Jean-Michel M'Bono

Personal information
- Full name: Jean-Michel M'Bono
- Date of birth: 27 January 1946 (age 79)
- Place of birth: Brazzaville, Middle Congo
- Position(s): Forward

Senior career*
- Years: Team / Apps / (Gls)
- 1960–1962: Caïman Brazzaville
- 1962–1963: AS Dragons Pointe-Noire
- 1963–?: Étoile du Congo

International career
- 1968-1975: Congo / 8+ / (11+)

Medal record
Men's football
Representing Congo
Africa Cup of Nations
| Winner | 1972 Cameroon |  |

= Jean-Michel M'Bono =

Congolese footballer (born 1946)

Jean-Paul M'Bono (born 27 January 1946) is a former Congo international football forward.

==Career==
Born in Brazzaville, M'Bono began playing club football for local side Caïman Brazzaville. After a brief spell with AS Dragons, he joined Étoile du Congo where he would spend the rest of his club career. He won the African Golden Boot in 1972.

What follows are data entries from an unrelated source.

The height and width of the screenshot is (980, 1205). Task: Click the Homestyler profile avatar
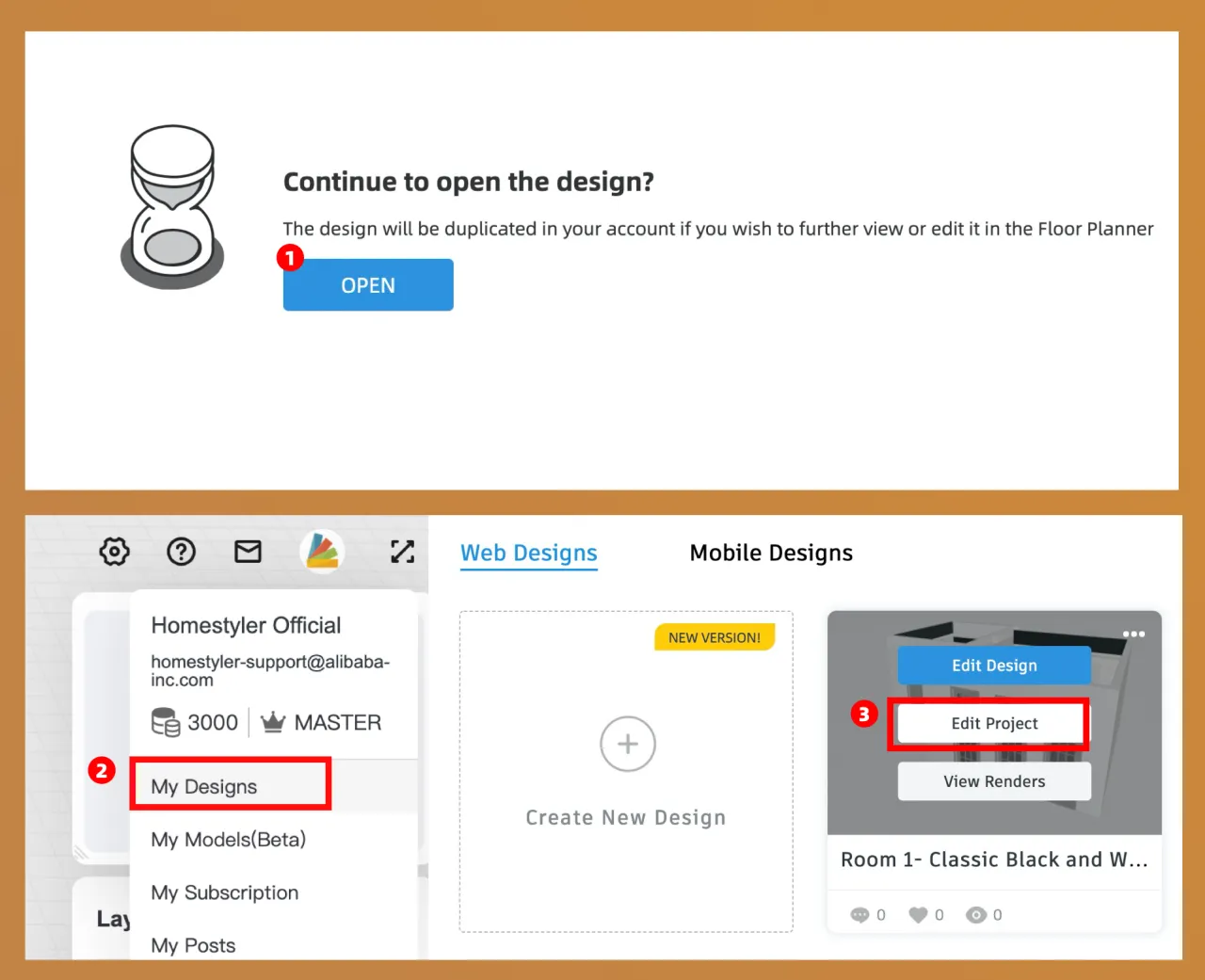(322, 552)
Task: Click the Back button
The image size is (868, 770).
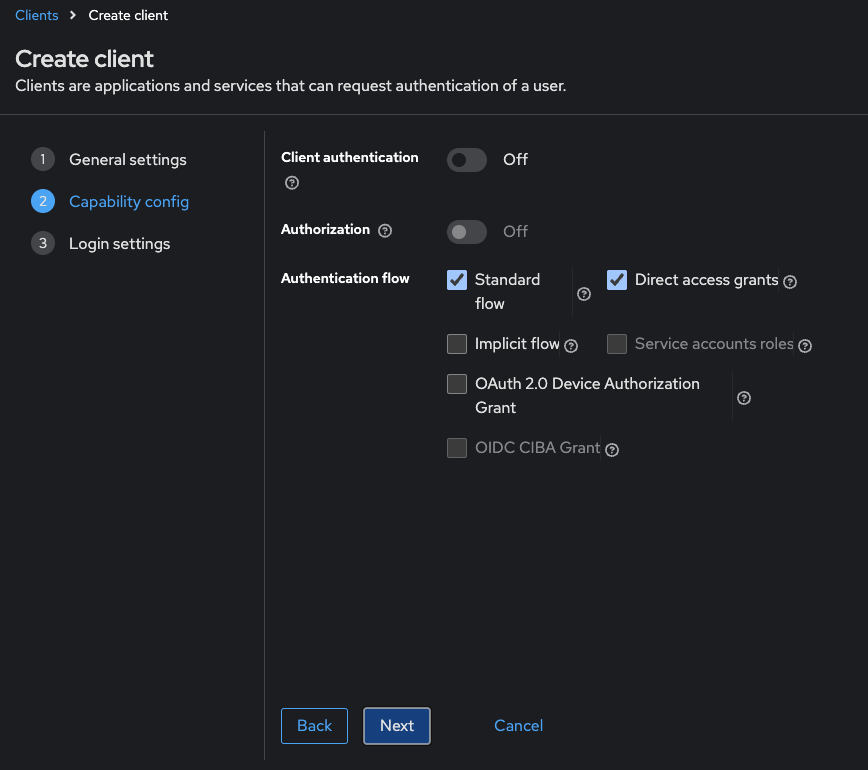Action: pos(314,725)
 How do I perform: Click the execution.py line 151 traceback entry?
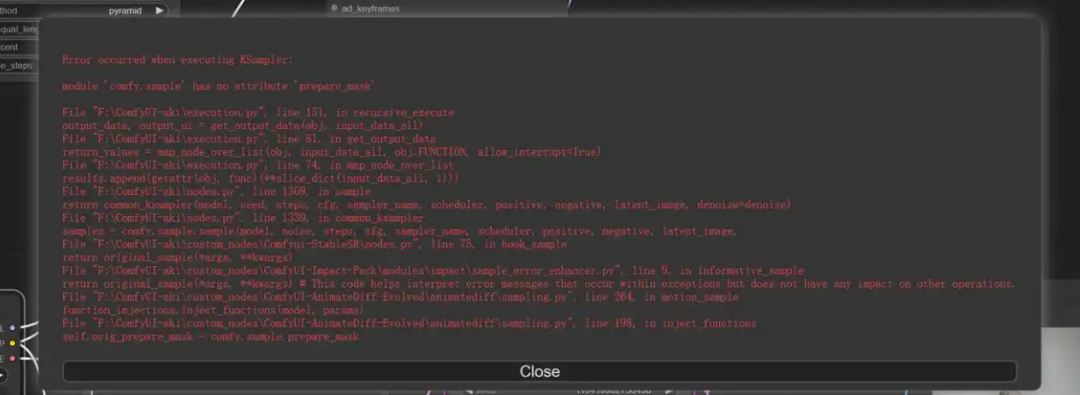258,112
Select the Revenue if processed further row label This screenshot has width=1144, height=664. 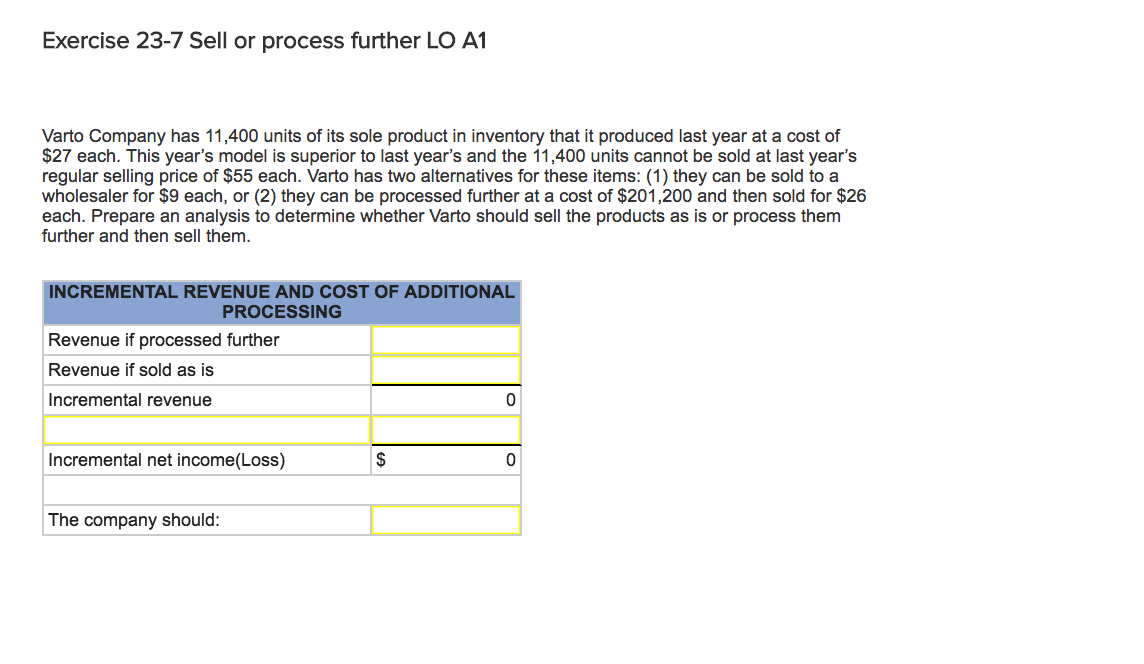tap(164, 340)
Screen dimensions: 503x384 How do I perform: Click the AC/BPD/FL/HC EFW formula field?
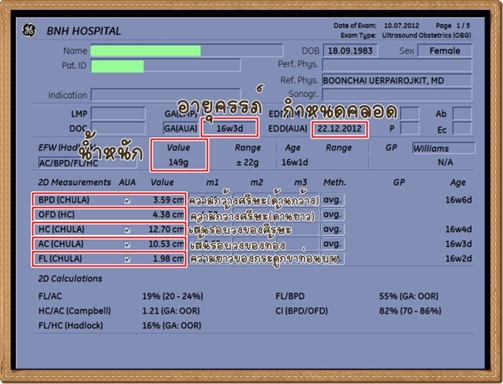click(87, 163)
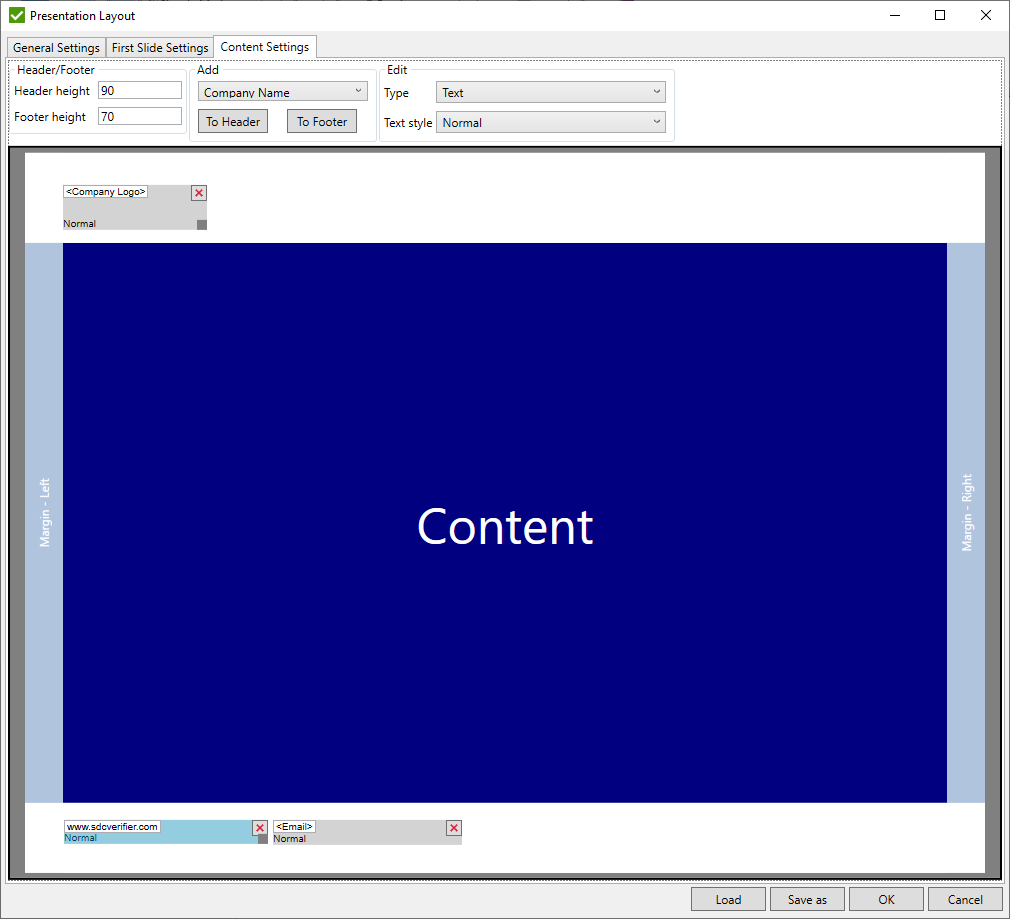This screenshot has width=1010, height=919.
Task: Confirm the layout with OK
Action: (885, 898)
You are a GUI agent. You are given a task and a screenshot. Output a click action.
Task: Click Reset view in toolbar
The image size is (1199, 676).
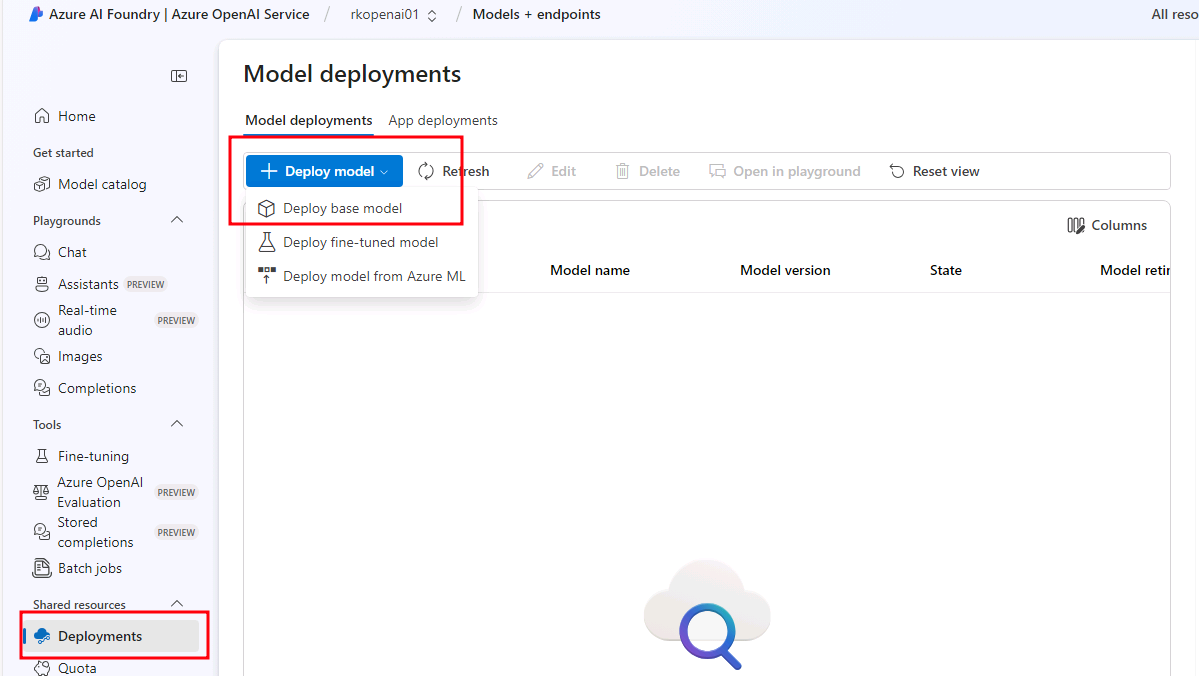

M'Bono made several appearances for the senior Congo national football team, including FIFA World Cup qualifying matches, and he played at the 1972 African Cup of Nations finals, where he would score four goals as Congo won the championship.

After retiring from playing, M'Bono went into football administration, eventually becoming the President of the Congolese Football Federation in 2010.